** Opening EXERCISE DATA block **
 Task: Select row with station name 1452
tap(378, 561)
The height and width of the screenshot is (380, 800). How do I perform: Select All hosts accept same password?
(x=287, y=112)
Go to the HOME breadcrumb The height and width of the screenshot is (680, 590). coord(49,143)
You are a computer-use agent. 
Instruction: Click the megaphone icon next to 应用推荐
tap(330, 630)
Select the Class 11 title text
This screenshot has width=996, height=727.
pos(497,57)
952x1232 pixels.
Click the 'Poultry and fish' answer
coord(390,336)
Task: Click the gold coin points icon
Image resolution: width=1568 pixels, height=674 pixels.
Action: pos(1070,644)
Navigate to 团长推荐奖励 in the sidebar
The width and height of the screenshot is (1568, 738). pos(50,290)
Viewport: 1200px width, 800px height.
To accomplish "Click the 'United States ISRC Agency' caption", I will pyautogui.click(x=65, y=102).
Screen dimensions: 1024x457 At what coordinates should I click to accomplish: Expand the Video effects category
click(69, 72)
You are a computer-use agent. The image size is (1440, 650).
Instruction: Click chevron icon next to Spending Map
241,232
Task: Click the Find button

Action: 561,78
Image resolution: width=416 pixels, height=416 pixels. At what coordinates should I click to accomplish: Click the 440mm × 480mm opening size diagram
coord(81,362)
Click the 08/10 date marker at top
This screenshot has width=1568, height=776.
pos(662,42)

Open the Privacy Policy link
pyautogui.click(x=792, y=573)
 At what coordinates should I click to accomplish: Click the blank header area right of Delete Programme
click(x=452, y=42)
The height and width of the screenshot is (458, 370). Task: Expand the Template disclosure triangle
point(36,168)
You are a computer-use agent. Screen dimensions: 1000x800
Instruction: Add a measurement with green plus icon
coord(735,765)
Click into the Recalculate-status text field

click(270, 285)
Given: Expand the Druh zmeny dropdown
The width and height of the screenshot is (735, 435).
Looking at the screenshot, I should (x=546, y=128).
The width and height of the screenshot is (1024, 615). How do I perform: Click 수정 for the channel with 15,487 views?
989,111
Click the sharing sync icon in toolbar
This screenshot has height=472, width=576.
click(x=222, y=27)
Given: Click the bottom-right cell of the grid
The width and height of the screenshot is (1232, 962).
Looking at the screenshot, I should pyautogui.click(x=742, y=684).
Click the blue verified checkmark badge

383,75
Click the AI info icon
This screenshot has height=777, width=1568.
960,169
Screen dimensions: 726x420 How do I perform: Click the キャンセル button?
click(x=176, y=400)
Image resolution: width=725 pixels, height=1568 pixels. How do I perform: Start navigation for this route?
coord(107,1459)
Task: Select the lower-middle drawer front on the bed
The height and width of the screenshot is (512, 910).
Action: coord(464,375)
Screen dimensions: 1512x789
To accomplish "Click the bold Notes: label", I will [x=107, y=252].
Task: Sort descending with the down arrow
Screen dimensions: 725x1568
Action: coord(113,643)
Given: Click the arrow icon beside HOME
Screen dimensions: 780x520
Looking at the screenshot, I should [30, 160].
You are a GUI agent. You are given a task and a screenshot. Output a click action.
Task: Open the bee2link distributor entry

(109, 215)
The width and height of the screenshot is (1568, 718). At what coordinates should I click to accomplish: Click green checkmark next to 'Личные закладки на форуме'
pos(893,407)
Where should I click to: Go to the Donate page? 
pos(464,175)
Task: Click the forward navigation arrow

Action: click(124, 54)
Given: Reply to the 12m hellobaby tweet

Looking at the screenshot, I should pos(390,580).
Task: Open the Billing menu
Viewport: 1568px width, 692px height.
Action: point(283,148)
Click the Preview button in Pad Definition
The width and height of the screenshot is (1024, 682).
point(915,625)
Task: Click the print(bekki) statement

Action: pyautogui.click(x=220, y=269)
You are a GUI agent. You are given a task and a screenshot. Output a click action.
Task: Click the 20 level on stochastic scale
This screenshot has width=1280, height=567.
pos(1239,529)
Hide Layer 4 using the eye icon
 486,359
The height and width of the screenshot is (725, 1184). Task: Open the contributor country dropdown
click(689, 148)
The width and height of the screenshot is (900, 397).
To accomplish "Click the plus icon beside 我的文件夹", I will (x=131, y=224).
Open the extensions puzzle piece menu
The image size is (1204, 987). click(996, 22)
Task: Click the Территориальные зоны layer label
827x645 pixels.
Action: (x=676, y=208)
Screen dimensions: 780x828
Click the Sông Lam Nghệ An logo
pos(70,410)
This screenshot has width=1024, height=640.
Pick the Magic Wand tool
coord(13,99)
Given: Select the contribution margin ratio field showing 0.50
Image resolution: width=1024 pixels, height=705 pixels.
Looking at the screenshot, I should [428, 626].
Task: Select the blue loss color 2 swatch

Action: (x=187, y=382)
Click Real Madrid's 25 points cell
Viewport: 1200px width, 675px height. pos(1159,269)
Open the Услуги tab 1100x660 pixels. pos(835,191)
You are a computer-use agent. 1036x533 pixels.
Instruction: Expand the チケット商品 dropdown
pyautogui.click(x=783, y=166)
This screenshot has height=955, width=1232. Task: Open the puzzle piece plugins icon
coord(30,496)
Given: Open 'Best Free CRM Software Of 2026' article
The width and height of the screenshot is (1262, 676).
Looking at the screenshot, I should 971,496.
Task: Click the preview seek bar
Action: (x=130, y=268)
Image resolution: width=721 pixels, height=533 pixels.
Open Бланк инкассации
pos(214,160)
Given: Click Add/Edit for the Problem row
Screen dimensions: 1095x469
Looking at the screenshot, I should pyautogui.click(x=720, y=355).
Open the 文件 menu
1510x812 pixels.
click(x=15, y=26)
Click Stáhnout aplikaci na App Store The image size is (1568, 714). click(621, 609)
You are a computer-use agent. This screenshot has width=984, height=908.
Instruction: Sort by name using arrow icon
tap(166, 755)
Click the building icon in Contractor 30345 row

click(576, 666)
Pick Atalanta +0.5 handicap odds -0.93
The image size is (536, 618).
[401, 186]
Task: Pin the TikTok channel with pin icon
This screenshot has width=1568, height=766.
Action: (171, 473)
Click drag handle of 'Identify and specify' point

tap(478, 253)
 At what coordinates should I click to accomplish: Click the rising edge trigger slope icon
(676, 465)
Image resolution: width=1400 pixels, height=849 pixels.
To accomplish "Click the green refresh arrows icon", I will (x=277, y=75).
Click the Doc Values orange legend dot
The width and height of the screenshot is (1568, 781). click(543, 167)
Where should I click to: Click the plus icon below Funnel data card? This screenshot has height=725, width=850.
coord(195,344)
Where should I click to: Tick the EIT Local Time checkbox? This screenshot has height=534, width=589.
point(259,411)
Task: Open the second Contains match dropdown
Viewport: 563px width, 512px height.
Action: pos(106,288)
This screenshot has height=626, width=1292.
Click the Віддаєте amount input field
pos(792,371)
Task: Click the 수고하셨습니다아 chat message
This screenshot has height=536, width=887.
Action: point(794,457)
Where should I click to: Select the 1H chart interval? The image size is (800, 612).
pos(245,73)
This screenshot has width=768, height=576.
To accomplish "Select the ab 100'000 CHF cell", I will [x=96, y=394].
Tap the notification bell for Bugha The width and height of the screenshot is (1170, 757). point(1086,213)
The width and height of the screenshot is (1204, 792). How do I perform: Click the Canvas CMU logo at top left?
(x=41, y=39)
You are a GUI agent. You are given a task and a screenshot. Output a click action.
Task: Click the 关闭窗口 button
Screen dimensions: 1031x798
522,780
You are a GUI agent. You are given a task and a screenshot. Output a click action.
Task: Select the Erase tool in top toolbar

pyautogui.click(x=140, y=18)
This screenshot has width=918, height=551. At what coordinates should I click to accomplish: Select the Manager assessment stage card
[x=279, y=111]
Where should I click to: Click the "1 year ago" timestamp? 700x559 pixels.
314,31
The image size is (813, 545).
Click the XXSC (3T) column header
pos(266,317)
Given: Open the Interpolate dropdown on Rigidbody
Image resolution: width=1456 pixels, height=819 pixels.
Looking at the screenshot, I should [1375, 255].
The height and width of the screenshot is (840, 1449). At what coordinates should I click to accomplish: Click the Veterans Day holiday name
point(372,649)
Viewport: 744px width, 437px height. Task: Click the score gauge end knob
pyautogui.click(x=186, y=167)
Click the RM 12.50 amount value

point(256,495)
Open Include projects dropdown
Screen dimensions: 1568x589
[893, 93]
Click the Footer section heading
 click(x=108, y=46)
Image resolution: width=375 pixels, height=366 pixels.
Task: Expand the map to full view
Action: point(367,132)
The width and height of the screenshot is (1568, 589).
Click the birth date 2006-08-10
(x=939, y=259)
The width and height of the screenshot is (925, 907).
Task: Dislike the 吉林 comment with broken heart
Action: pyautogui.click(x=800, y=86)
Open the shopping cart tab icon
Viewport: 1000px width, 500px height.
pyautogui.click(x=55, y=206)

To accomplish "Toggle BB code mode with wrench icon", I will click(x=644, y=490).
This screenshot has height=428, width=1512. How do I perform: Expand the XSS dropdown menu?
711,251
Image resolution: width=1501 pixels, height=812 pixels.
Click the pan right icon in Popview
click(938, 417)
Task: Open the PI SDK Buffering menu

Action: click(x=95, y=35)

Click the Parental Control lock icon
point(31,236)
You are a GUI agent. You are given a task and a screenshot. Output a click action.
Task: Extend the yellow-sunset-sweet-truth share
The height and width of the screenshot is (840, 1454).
** Closing EXERCISE DATA block **
* AIM OF THE TASK: Across the whole listing, show each line where the word "beside" occurs.

* RESULT FOR THIS TASK:
Given: Click the arrow icon beside HOME
To accomplish "Click the plus icon beside 我的文件夹", I will (x=131, y=224).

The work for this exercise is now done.